Elias Bareinboim’s research focuses on causal and counterfactual inference and its application to data-driven fields in the health and social sciences as well as artificial intelligence and machine learning. His work was the first to propose a general solution to the problem of “causal data fusion,” providing practical methods for combining datasets generated under heterogeneous experimental conditions and plagued with various biases. This theory and methods constitute an integral part of the discipline called “causal data science,” which is a principled and systematic way of performing data analysis with the goal of inferring cause and effect relationships.

More recently, Bareinboim has been investigating how causal inference can help to improve decision-making in complex systems (including classic reinforcement learning settings), and also how to construct human-friendly explanations for large-scale societal problems, including fairness analysis in automated systems.

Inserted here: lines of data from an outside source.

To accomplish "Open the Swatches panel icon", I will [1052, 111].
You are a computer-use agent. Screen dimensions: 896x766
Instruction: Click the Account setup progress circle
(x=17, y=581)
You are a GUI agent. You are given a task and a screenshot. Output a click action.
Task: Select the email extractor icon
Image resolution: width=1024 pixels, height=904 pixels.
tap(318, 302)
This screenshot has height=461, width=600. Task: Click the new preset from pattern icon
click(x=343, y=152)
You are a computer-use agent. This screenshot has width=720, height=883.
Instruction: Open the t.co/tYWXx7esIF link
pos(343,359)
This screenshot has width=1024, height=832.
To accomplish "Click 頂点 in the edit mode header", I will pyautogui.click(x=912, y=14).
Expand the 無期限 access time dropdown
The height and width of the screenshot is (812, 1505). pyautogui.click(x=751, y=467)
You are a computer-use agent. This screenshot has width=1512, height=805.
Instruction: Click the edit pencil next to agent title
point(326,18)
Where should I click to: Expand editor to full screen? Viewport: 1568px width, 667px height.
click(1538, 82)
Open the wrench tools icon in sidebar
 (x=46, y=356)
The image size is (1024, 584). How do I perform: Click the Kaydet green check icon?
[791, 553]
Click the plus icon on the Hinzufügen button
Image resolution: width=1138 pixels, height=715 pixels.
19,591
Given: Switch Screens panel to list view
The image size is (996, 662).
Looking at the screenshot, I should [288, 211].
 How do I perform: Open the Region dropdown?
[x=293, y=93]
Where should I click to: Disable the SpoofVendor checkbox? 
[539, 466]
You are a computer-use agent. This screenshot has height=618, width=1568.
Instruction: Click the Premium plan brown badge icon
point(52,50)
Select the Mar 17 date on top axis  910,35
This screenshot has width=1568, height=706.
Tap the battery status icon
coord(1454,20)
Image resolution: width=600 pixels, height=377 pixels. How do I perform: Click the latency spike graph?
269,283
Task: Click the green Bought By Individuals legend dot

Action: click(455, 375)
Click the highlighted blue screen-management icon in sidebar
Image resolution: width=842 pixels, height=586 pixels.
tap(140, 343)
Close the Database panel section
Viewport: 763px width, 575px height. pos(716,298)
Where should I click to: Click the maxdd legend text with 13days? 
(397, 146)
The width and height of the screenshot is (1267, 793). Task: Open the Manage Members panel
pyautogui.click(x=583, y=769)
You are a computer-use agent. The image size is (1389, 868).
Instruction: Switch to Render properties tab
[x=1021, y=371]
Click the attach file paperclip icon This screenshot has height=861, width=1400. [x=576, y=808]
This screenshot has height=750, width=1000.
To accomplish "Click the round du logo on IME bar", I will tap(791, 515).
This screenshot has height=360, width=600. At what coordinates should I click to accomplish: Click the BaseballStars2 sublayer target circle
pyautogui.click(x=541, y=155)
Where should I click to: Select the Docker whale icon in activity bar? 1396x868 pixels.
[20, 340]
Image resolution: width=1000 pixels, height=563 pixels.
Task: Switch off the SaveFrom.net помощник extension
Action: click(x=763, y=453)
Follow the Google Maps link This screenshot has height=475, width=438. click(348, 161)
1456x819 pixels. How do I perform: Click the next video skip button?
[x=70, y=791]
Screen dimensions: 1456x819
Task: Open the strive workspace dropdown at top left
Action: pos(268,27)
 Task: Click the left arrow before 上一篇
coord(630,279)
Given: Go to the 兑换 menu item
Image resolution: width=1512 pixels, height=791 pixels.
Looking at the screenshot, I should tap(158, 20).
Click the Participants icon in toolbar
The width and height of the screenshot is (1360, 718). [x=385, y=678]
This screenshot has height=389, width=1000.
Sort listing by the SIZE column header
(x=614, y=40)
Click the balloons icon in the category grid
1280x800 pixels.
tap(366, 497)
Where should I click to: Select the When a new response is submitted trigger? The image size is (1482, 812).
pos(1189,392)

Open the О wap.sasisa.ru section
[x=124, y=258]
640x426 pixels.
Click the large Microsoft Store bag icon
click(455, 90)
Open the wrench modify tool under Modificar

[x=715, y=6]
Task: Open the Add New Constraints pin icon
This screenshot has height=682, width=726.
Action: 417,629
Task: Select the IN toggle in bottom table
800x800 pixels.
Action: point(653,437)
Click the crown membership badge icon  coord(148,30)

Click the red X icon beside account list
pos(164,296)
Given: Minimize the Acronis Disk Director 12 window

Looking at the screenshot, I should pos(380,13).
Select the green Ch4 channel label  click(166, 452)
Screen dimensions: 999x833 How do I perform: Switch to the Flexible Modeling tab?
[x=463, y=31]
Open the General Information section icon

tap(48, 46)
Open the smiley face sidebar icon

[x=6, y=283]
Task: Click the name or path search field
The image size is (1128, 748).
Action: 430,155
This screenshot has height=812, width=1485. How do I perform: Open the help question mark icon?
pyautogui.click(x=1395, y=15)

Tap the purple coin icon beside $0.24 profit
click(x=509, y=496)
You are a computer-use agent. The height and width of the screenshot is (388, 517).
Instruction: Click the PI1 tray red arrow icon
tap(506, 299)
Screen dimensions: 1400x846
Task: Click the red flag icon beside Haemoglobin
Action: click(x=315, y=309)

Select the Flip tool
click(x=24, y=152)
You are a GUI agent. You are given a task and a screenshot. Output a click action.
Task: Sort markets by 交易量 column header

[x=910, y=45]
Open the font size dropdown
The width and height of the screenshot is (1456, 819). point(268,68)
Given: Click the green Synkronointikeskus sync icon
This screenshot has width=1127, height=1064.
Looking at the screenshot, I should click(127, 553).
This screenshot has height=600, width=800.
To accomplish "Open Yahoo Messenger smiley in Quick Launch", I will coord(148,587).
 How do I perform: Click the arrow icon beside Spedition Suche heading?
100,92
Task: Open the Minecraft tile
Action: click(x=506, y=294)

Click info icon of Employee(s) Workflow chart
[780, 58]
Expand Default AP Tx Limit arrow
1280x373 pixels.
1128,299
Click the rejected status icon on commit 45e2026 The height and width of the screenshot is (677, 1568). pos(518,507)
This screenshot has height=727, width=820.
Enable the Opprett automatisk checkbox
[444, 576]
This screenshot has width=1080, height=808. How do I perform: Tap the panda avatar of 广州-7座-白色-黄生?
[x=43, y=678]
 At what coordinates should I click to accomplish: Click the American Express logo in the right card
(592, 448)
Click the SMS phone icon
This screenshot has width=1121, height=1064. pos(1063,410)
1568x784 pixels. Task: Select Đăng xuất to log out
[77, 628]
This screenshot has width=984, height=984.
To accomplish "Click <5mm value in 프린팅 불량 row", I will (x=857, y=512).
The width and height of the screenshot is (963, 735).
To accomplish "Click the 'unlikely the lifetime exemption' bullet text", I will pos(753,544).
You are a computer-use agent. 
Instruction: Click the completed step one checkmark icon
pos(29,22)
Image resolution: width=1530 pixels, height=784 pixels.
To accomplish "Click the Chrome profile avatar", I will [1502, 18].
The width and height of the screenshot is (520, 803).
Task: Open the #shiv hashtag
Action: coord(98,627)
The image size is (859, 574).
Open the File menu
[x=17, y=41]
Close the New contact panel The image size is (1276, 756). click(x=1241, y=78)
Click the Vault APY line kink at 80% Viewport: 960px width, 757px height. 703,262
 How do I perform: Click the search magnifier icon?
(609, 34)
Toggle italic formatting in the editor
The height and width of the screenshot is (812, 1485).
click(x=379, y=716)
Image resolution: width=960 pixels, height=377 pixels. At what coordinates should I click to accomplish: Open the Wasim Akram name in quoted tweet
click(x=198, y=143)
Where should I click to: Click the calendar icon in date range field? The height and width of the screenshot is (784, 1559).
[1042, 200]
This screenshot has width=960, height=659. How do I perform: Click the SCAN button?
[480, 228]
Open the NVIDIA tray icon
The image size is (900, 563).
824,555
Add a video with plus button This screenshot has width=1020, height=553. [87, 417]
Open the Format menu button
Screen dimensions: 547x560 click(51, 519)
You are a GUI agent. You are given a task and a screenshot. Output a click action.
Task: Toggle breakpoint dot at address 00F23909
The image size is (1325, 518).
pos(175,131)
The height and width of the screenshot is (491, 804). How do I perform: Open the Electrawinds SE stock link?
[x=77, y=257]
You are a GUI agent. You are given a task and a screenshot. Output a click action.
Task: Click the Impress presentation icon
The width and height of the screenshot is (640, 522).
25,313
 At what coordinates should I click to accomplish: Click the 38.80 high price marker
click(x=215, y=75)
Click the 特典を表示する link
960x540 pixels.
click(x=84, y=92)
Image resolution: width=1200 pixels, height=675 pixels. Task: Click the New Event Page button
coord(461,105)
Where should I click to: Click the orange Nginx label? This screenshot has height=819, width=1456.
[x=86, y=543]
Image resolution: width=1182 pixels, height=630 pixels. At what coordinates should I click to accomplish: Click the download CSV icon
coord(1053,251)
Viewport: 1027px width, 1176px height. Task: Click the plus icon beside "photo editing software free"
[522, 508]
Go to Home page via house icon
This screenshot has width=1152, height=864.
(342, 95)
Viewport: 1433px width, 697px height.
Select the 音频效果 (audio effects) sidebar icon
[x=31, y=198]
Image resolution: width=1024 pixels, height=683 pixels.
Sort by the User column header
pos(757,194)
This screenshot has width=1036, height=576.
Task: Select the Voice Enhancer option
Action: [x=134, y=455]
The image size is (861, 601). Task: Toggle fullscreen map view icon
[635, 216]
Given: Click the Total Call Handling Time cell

Bareinboim is the recipient of the NSF Faculty Early Career Development (CAREER) Award, IEEE AI’s 10 to Watch, and a number of best paper awards. Later this year, he will be teaching a causal inference class intended to train the next generation of causal inference researchers and data scientists. Bareinboim directs the Causal Artificial Intelligence Lab, which currently has open positions for Ph.D. students and Postdoctoral scholars.


Brian Smith
Assistant Professor
PhD, Computer Science, Columbia University, 2018
MPhil, Computer Science, Columbia University, 2015
MS, Computer Science, Columbia University, 2011
BS, Computer Science, Columbia University, 2009

Brian Smith’s interests lie in human-computer interaction (HCI) and creating computers that can help people better experience the world. His past research on video games for the visually impaired was featured in Quartz, TechCrunch, the Huffington Post, among others.

Smith has spent the last year at Snap Research (Snap is best known for Snapchat) developing new concepts in human–computer interaction (HCI), games, social computing, and augmented reality. He will continue to work on projects with Snap while at Columbia.

He comes back to the department as an assistant professor and is set to teach a class on user interface design this fall. That class had a waitlist of 235 students hoping to be part of the class. Smith shared that back when he was a student, there were only 35 students in the class he was enrolled in. “There is definitely more interest in computer science now compared to even five years ago,” he said.

Smith hopes to start a HCI group and is looking for PhD students. He encourages students from underrepresented groups to apply.


Shuran Song
Assistant Professor
PhD, Computer Science, Princeton University, 2018
MS, Computer Science, Princeton University, 2015
BEng, Computer Engineering, Hong Kong University of Science and Technology, 2013

Shuran Song is interested in artificial intelligence with an emphasis on computer vision and robotics. The goal of her research is to enable machines to perceive and understand their environment in a way that allows them to intelligently operate and assist people in the physical world. 

Previously, Song worked at Google Brain Robotics as a researcher and developed TossingBot, a robot that learns to how to accurately throw arbitrary objects through self-supervised learning.  

This fall, she is teaching a seminar class on robot learning. Song currently has one PhD student who is working on active perception — enabling robots to learn from their interactions with the physical world, and autonomously acquire the perception and manipulation skills necessary to execute complex tasks. She is looking for more students who are interested in machine learning for vision and robotics.